Öte yandan son seçimde iktidarı destekleyen seçmenler de Temmuz ayı içinde başlayan ve hız kesmeden devam eden zamlar neticesinde artan hayal pahalılığının yol açtığı hayal kırıklığı nedeniyle oy verdikleri partilere ve Cumhurbaşkanı Erdoğan’a tepkililer. İktidar değişikliğinin mümkün olduğuna ve demokratik siyasete inancını yitiren seçmenler giderek daha fazla oy kullanmama eğilimine girerken, kayda değer oranda seçmen de bu ortamda kolaylıkla ırkçı, yabancı/öteki düşmanı popülist söylemlere ilgi duyar hale gelebiliyor.
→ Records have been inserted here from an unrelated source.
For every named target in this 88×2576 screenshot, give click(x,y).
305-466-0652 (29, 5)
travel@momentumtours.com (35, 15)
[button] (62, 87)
Yerel siyasete dair bir diğer önemli bulgu, ittifak veya işbirliğinin hâlâ hem iktidar bloğundaki hem de muhalefetteki partiler için kaçınılmaz olduğudur. Partiler kendi pozisyonlarını güçlendirmek için hangi söylemi ne kadar sert benimserse benimsesin, geçmiş seçimin unutulup yerel seçimin gündem olduğu bir ortamda ittifak veya işbirliği partilerin çoğu için özellikle seçmen tabanından gelen bir talep olacaktır. Bir partinin örgüt tabanı ile seçmen tabanının aynı olmadığını, örgüt tabanından gelen “kendi adaylarımızla seçime girelim” talebi ile o partiye oy verme eğiliminde olan seçmenlerin taleplerinin her zaman örtüşmek durumunda olmadığını unutmamak gerekir. Seçmenler, belediye başkanlığı seçimi söz konusu olduğunda parti aidiyetinin ötesinde adayın kimliği ve kazanma potansiyelinin tercihlerini daha güçlü bir biçimde belirlediğini ifade etmektedir.

Bu açıdan bakıldığında özellikle muhalif kamuoyunda en çok ihtiyaç duyulan şeyin seçmenlerde yeniden kazanma hissini diriltmek olduğu söylenebilir. Bu başarıldığı takdirde yerel siyaset dinamiklerinin kolaylıkla ulusal siyaset dinamiklerinden ayrıştığı ve muhalefetin yerel seçimlerde hafife alınmayacak bir başarı potansiyeli olduğu görülecektir.